Do you see this time as a hiatus in your activities, and do you think there will be lasting change in the music world? If so, what changes do you foresee?

I am composing the works that had already been commissioned for 2020, so I am lucky in the short term, but the longer term will be more precarious. I do think there will be lasting change. I think creating a more dynamic and accessible digital space for the arts will be a positive outcome, and I hope that audiences and organisations will want to listen to the artists who have lived through this crisis. I can foresee a future in which new commissions will allow the community to reflect on, digest and make sense of what has happened to the world. I don’t think Beethoven, Puccini or Mozart can do this as well as the artists who have gone through it, and I do foresee organisations realising this and being in a position to bring audiences and artists together with new work as a result of all of this. 

Are you managing to remain positive in this time, when many of your usual work outlets have disappeared overnight? If so, how? 

I do remain positive. I have lost some work that had an educational dimension (a new commission tied to workshops in schools), and some work that involves development sessions has been postponed. I remain positive by focusing on the work I am doing and also by connecting with new people who, for whatever reason, I was aware of but hadn’t been in touch with before. This has led to new contacts, networks and in some cases the seeds of new projects. It doesn’t feel like a great time to reach out to organisations, but it does feel like a good time to reach out to individuals who I sense I might share a common ground with.

In the short term, while we are all still restricted in our movement, a positive outcome for me is the near complete focus on composing, with no days being sacrificed to travelling for meetings, lecturing or workshops (as much as I miss those things). 

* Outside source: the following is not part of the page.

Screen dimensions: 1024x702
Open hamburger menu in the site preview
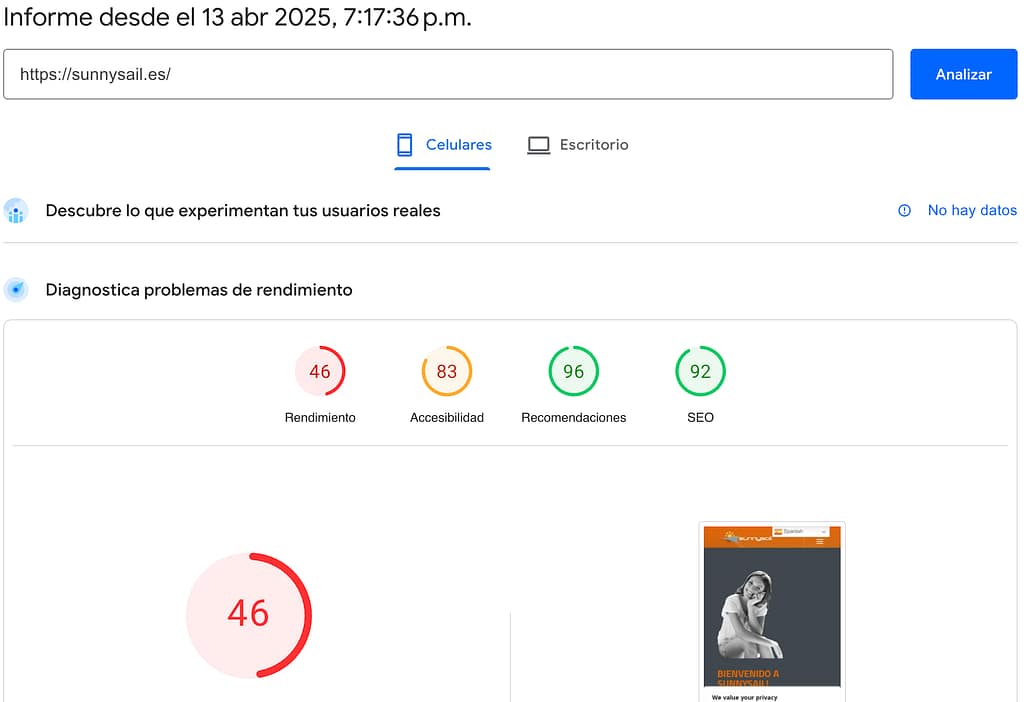[x=820, y=541]
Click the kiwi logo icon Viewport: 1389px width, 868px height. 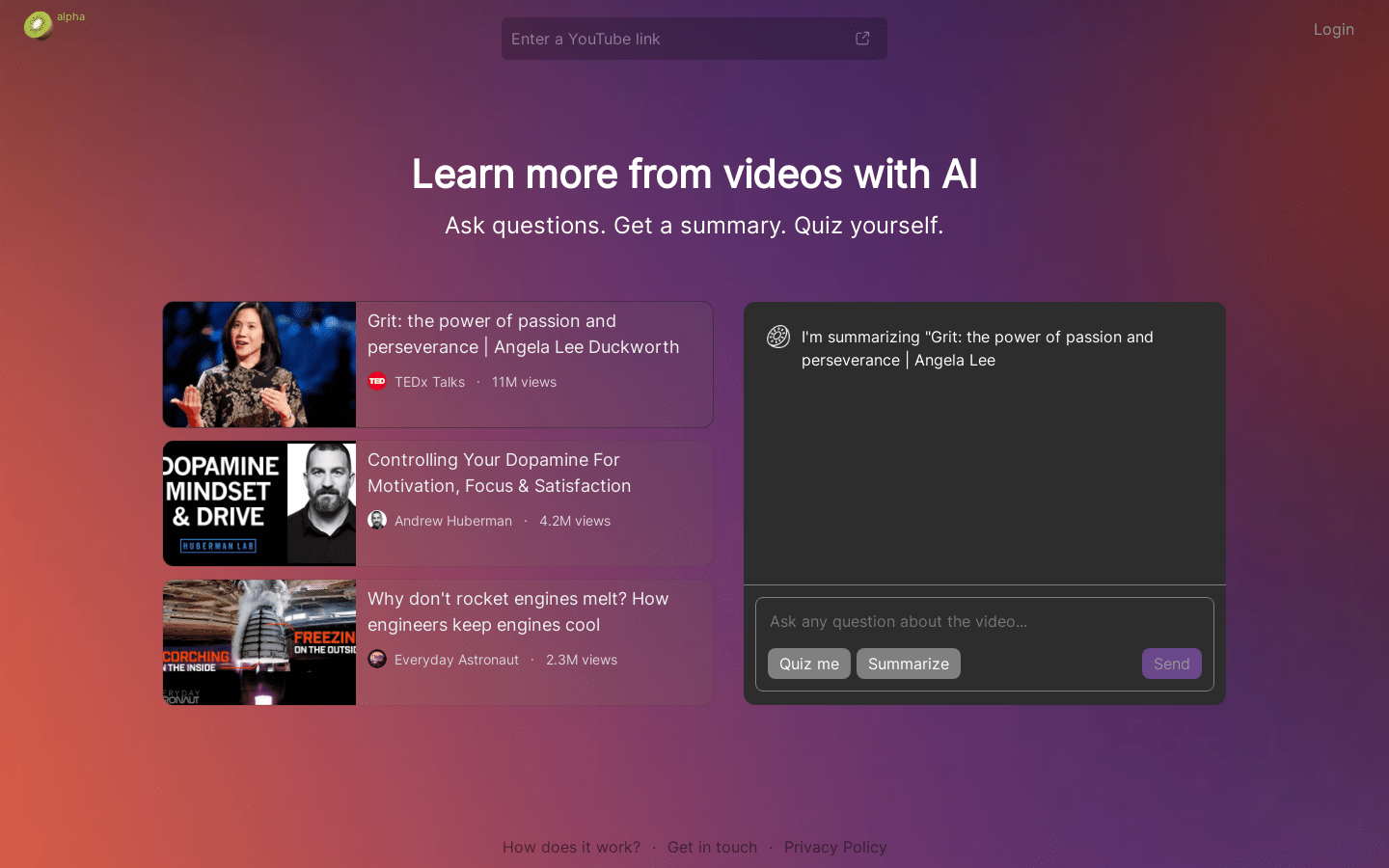[38, 25]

I have also started conversations about new digital projects, although I hope these won’t be ready while we are still isolated as that would mean we are in isolation for a very long time. I believe that organisations will want to invest in and have digital work ready, just in case something like this crisis comes along again, or as a new way to reach a broader audience, or perhaps as an alternative offering to audiences who are wary about returning to large concert halls and theatres.

Do you have any advice for current students and recent alumni about how to get through this indefinite period of isolation? 

I would say focus on what is positive in your life and creativity. Practise, compose, read and listen more. Reach out to people you’ve never got around to contacting. Suggest your most outlandish idea to your collaborators and colleagues – people want to hear positivity and ambition at a time when so much is bleak. Think about your practice in more normal times and see how you can reimagine it in a digital space, then try it out.